She and her team have run CORE’s test bank through a wide range of LLMs to map where they get economics right and where they get it wrong, using Ethan Mollick’s jagged frontier concept as the framework. The result is a deliberate redesign of how AI is used in her classroom: as a Socratic tutor for the algorithmic questions inside the frontier, and as a foil to be questioned for the conceptual ones outside it. The CORE reading tutor, designed by Tamoghna Halder at Azim Premji University in Bangalore, is the next piece, built to help students rebuild the capacity for sustained, critical reading that the LLM era is taking from them.

This series is on AI’s disruption of entry-level work and what universities should be doing about it, or should think about it. Give us a quick picture of what you have been doing at CORE right now, and how that ties to that question.

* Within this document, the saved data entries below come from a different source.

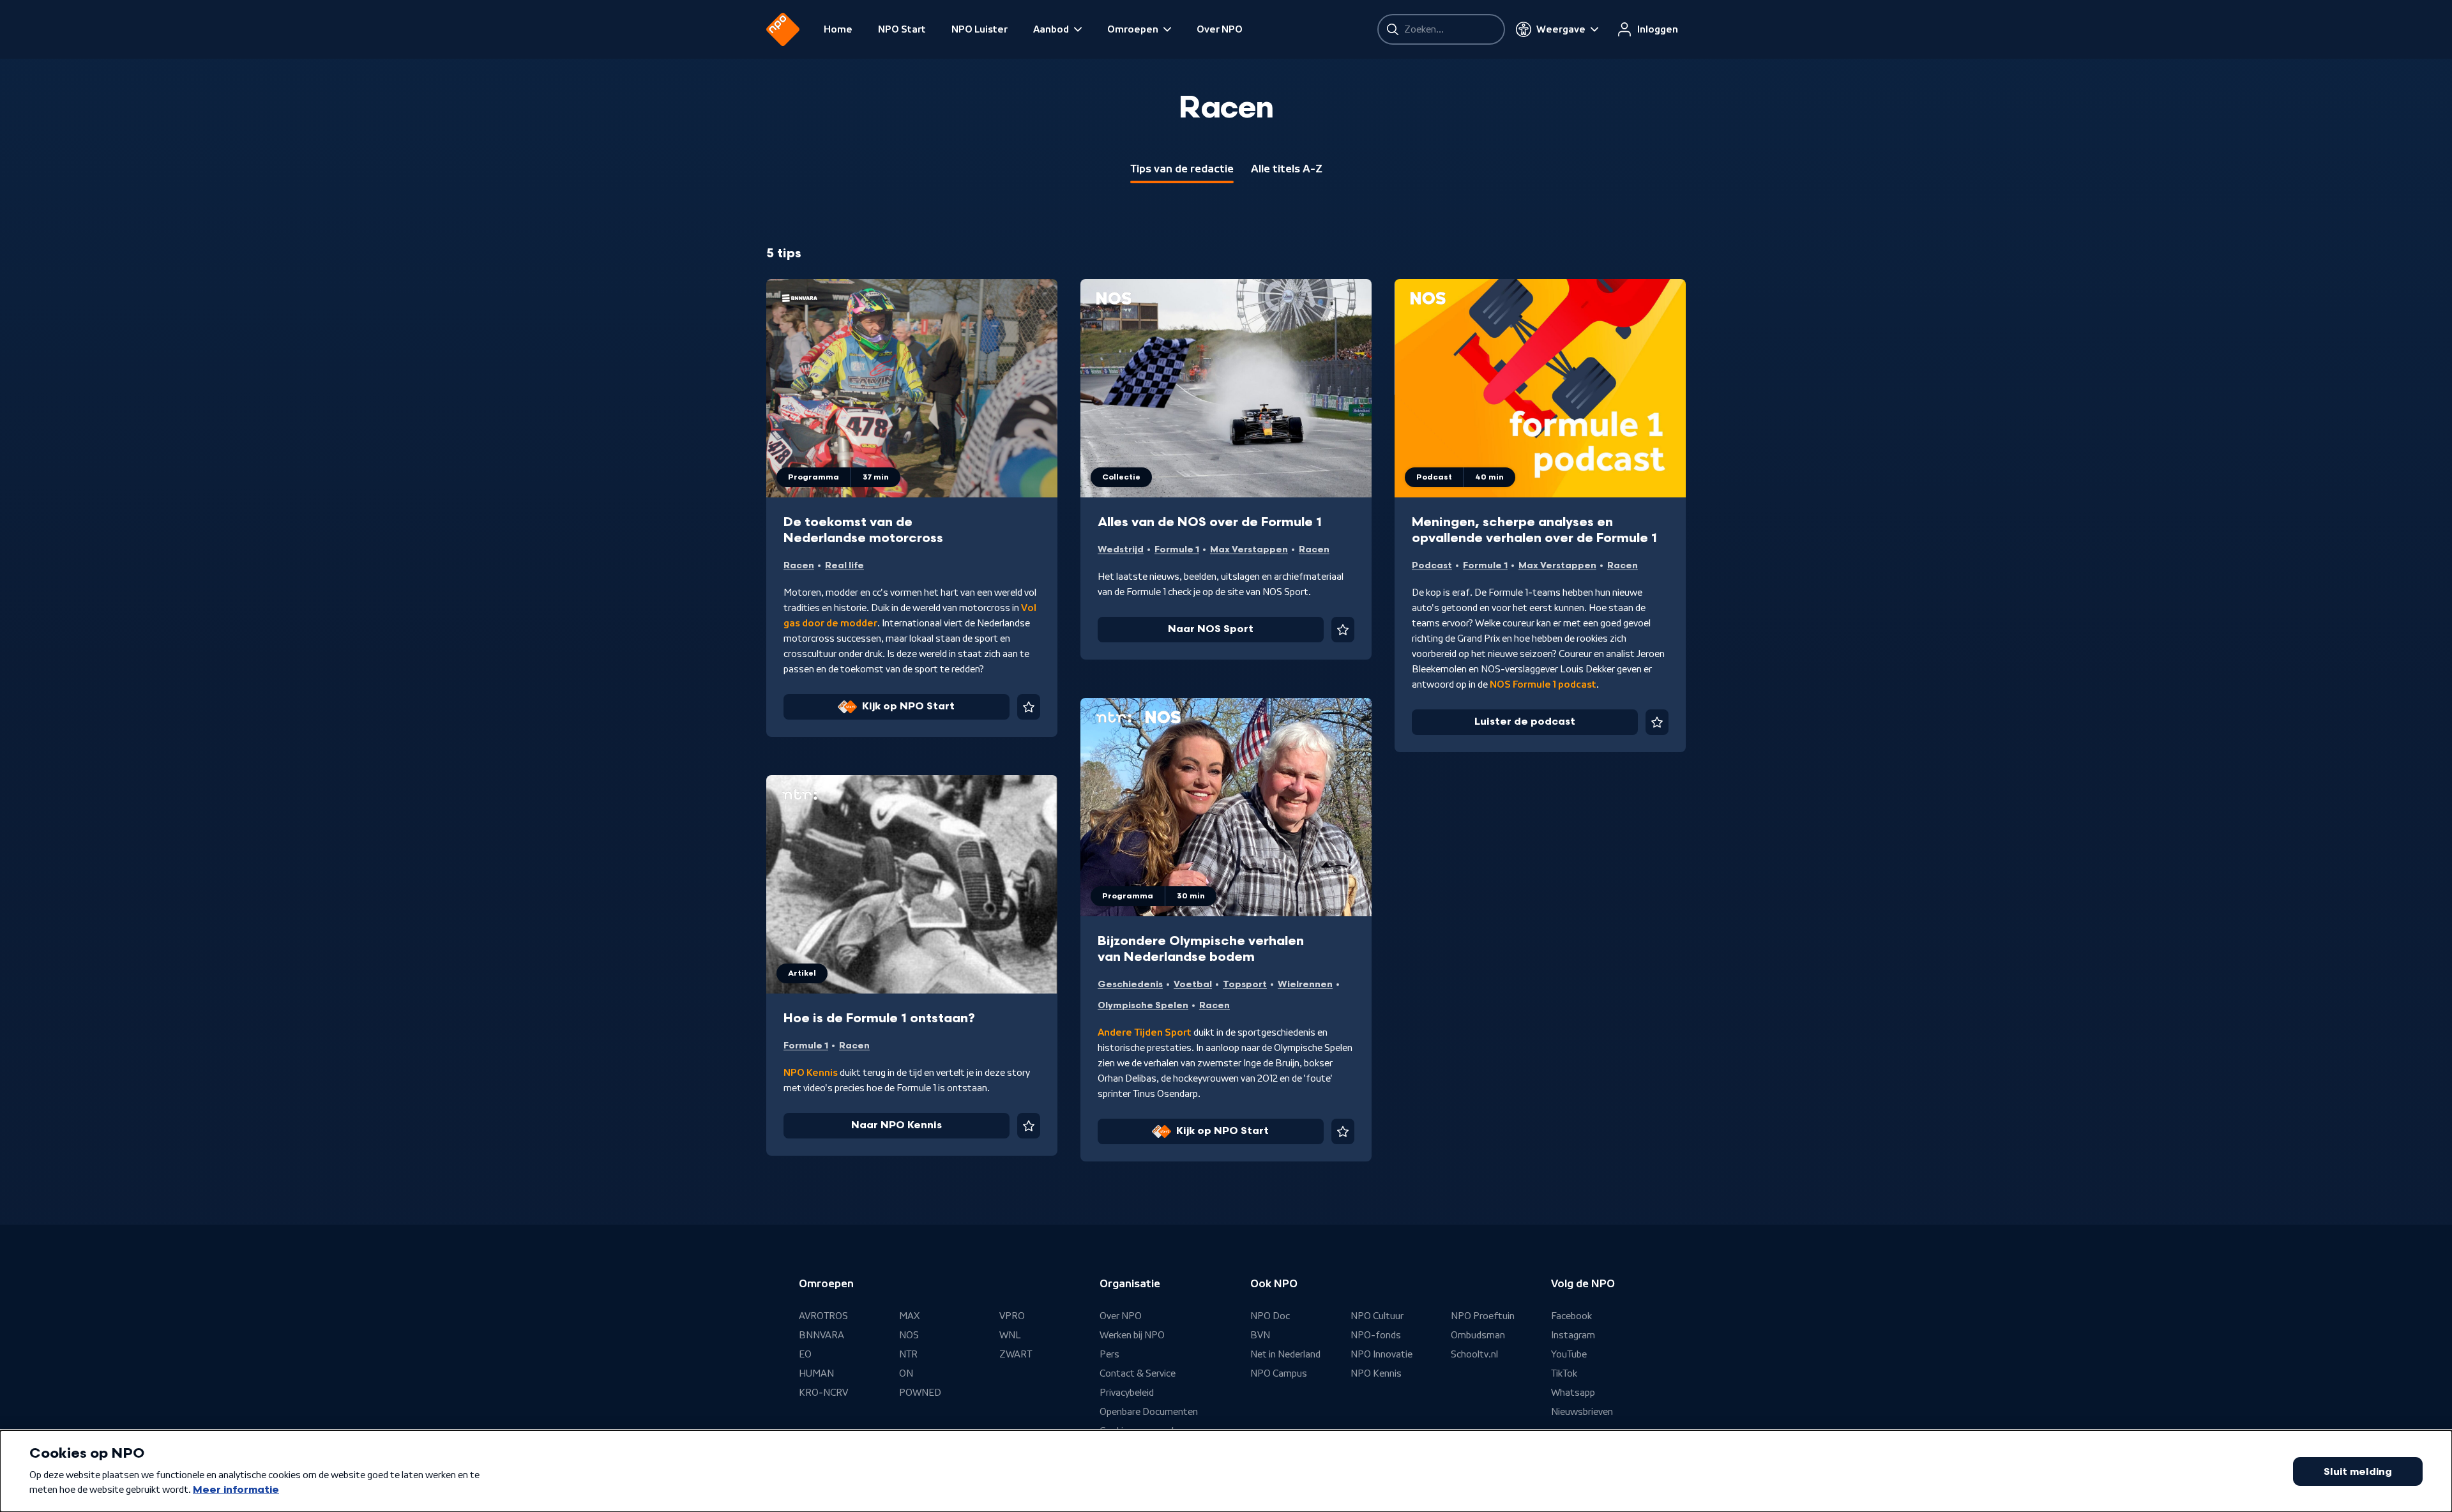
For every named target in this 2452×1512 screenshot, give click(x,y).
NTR (908, 1354)
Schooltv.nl (1474, 1354)
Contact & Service (1138, 1373)
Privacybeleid (1127, 1392)
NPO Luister (979, 29)
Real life (844, 565)
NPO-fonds (1376, 1335)
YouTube (1569, 1354)
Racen (798, 565)
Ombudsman (1478, 1335)
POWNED (920, 1392)
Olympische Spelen (1143, 1005)
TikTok (1564, 1373)
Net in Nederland (1285, 1354)
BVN (1260, 1335)
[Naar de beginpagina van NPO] (782, 29)
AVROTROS (823, 1316)
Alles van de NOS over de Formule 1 (1210, 522)
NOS (909, 1335)
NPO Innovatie (1381, 1354)
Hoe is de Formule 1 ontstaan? (879, 1018)
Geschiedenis (1130, 984)
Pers (1109, 1354)
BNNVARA (821, 1335)
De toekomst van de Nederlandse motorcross (863, 530)
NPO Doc (1270, 1316)
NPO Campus (1278, 1373)
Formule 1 (1176, 549)
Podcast (1432, 565)
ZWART (1015, 1354)
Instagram (1573, 1335)
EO (805, 1354)
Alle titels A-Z (1286, 168)
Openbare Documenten (1149, 1412)
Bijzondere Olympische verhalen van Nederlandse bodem (1201, 949)
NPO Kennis (1376, 1373)
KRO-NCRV (823, 1392)
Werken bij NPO (1132, 1335)
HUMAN (816, 1373)
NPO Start (902, 29)
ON (906, 1373)
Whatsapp (1573, 1392)
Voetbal (1193, 984)
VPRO (1012, 1316)
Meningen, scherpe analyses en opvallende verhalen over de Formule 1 (1534, 530)
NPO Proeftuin (1483, 1316)
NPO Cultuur (1377, 1316)
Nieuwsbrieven (1582, 1412)
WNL (1010, 1335)
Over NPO (1220, 29)
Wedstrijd (1121, 549)
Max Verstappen (1249, 549)
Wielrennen (1305, 984)
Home (838, 29)
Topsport (1245, 984)
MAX (909, 1316)
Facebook (1571, 1316)
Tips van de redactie (1182, 168)
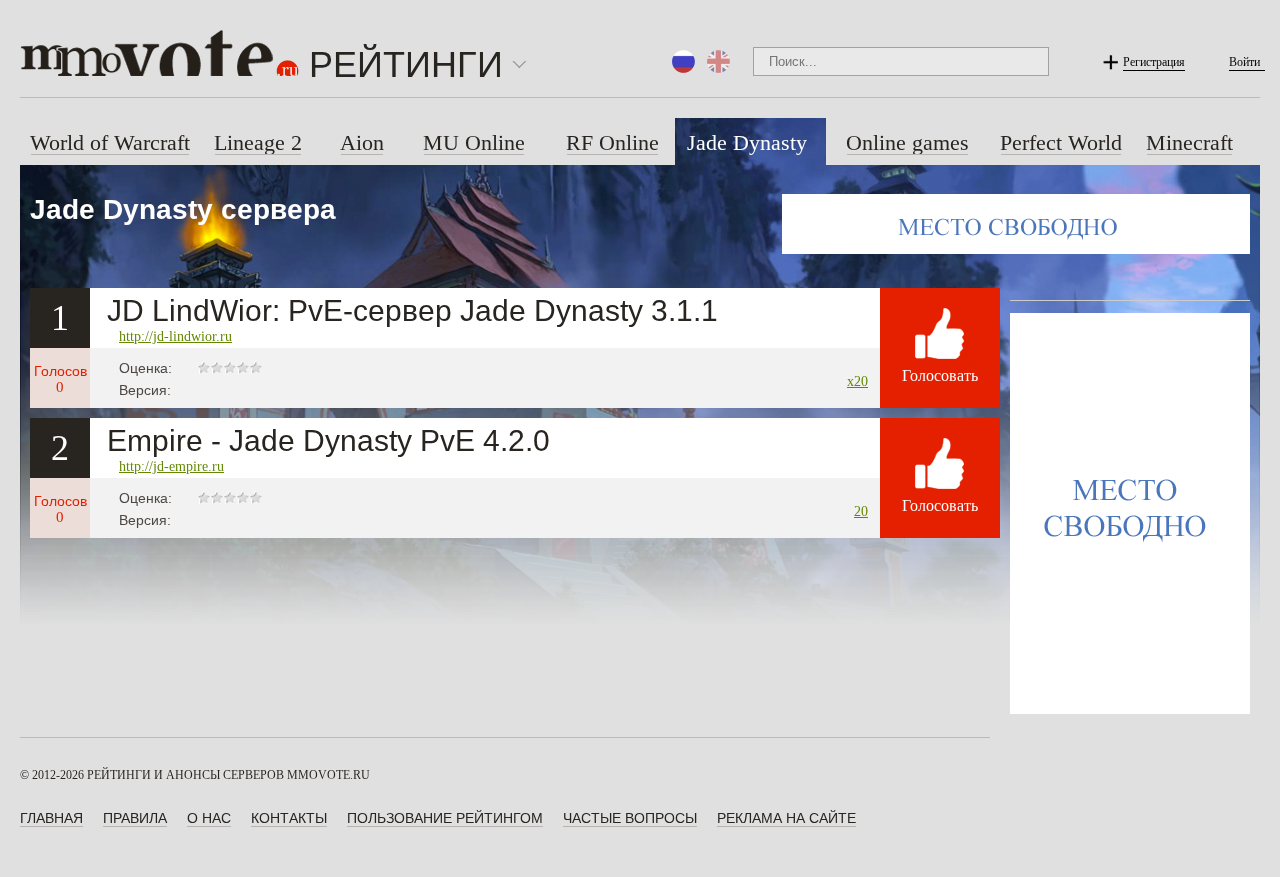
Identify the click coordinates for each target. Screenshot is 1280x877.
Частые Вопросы (630, 818)
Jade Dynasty (747, 142)
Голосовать (940, 375)
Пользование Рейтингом (445, 818)
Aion (362, 142)
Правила (135, 818)
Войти (1244, 62)
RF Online (612, 142)
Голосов (60, 379)
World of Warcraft (110, 142)
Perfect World (1061, 142)
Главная (51, 818)
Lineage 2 (258, 142)
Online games (907, 142)
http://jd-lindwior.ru (175, 336)
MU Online (474, 142)
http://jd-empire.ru (171, 466)
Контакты (289, 818)
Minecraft (1189, 142)
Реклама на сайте (786, 818)
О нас (209, 818)
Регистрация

I think there are a number of ways into this, and it’s probably good if we step through them.

What we did at CORE over the first decade and a bit was to create a new way of teaching economics at the starting level for students. The reason we did that is because the way it was being taught didn’t meet the needs of either students or employers. I don’t know if you did an introductory course, but the traditional way of teaching was to just have some models and teach models and then often provide trivial applications of those models.

What students coming into the classroom really want is a set of tools that help them understand how the world works. So, I look out the window, and I want to be able to have a sense of how I can explain what’s going on.

That was our whole motivation, and the learning model that we used was actually the way that one of our colleagues told us that people learned to play the tabla, Indian drums, where people start from the complex coda at the end of a piece. Beginning students start by learning the complicated but really rewarding final passage. And they practice and practice and practice that. And then they move a few bars closer to the beginning and they learn those passages, and then they can go back towards the end, and they get a great sense of satisfaction.

We wanted to bring that into the classroom and say, let’s start with a complicated question that you actually care about. It will be too complicated to begin with, but that’s where we’re going to start. We’re going to work back from that and think about what kind of data is a good way of conceptualizing in quantitative terms what we are interested in. And then we say, what kind of models from economics shed light on that question? And then each time we go back to that complicated question with your new powers, your new superpowers from economics, you get that same sense of satisfaction.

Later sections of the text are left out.